Khajedaluee et al. conducted a study in 2019 in Iran resulted in the development and psychometric assessment of a 75-item questionnaire consisting of three distinct questionnaires: SMQ-R, attitude towards plagiarism questionnaire, as well as positive and negative attitude and subjective norms towards plagiarism questionnaire. This study, similar to our work, considered SMQ-R to be baseline. Content validity was measured using CVIs and CVRs, and reliability was assessed using Cronbach’s alpha coefficient. Their results showed acceptable CVIs (above 0.79) and CVRs (above 0.75) for all the items, and overall alpha was 0.77 (30).
In the last stage of our study, 69% and 22% of 100 participants reported “high” and “very high” rates of misconduct in their workplaces, respectively.

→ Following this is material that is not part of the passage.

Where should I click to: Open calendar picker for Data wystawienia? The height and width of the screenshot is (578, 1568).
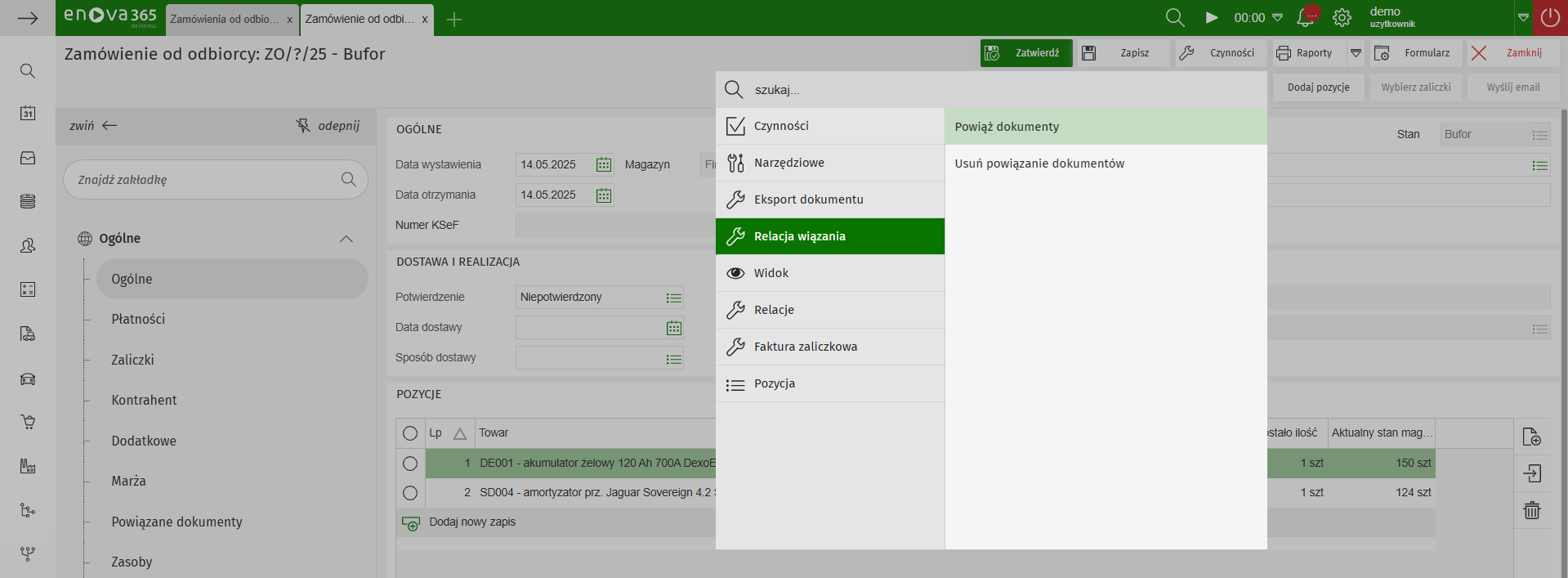pos(604,164)
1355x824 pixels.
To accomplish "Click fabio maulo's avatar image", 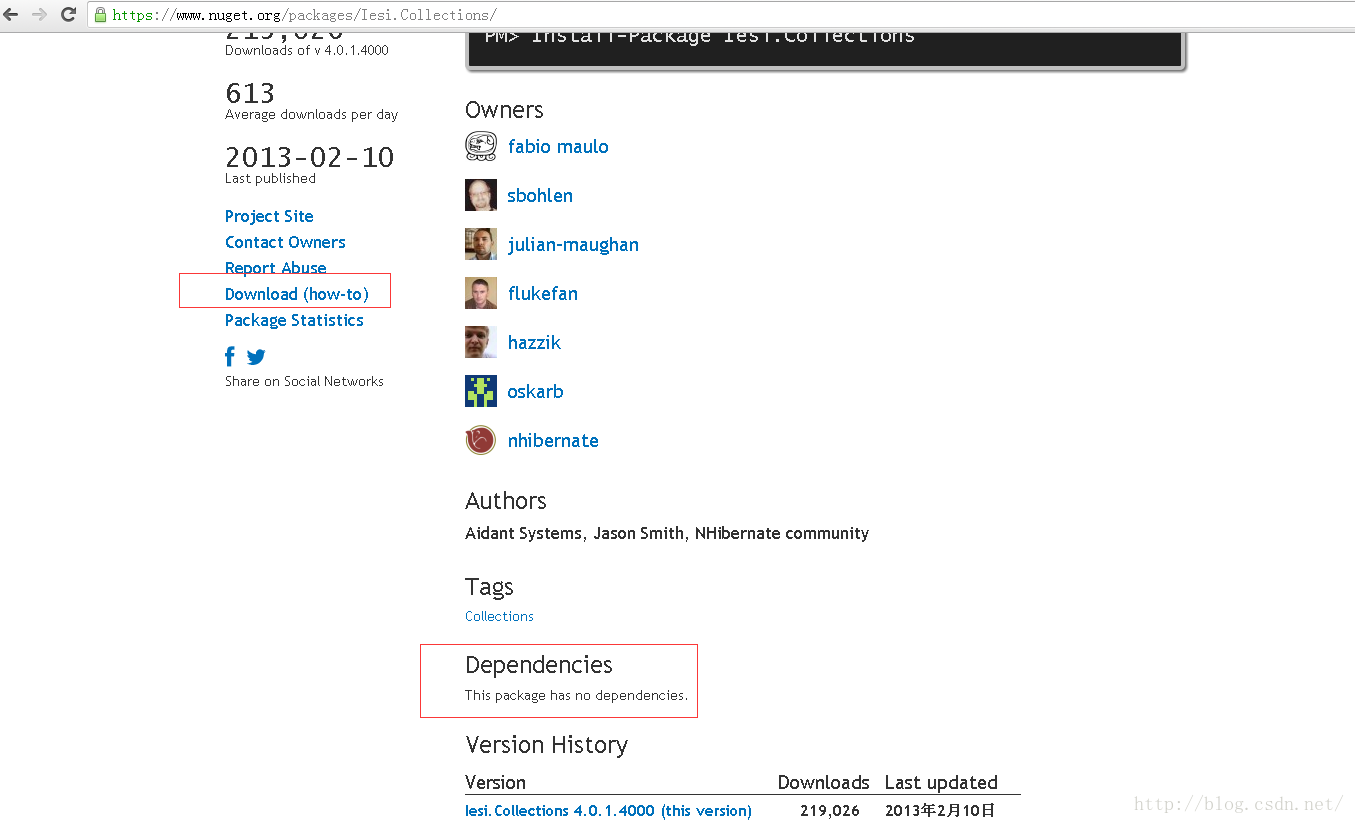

Only 9% of 100 participants reported “low” rate, highlighting the importance of measuring misconduct as well as developing or reinforcing regulations for researches by medical science academics.
In a survey conducted by Okonta and Rossouw, 68.9% of 132 researchers from Nigeria admitted committing at least eight listed forms of research misconduct, and 42% of these researchers had falsified data or committed plagiarism (31). Another national survey by Saberi-Karimian et al. in 2018 reported that 43% of academics engaged in at least one misconduct over the past three years (23). Our results, in line with these findings, highlighted the prevalence of research misconducts. Our questionnaire tool can help future research in assessing the extent of scientific misconduct in medical sciences researches. Using this tool, medical universities, academic centers, and institutions can measure misconducts to develop or reinforce regulations for their future researches.
Persian Research Misconduct Questionnaire (PRMQ), Persian version of research misconduct questionnaire, can be a valid and reliable tool in assessing research misconducts in the medical sciences. This tool can be approved and utilized by healthcare’s policy-making officials and managers as well as regulatory officers to measure research misconducts in the affiliated departments and centers.
Authors are grateful to Prof. Broome for and Dr. Tijdink for their permission to translate SMQ-R and PPQ questionnaires. Authors are also thankful to the colleagues and participants who helped in assessing the translated questionnaires.
Citation to this article:
Shamsoddin E, Janani L, Ghamari K, Kabiri P, Shamsi Gooshki E, Mesgarpour B. Psychometric properties of Persian version of the research misconduct questionnaire (PRMQ). J Med Ethics Hist Med. 2020; 13: 18
The authors declare no source of funding that supported this work and no competing interests during this study.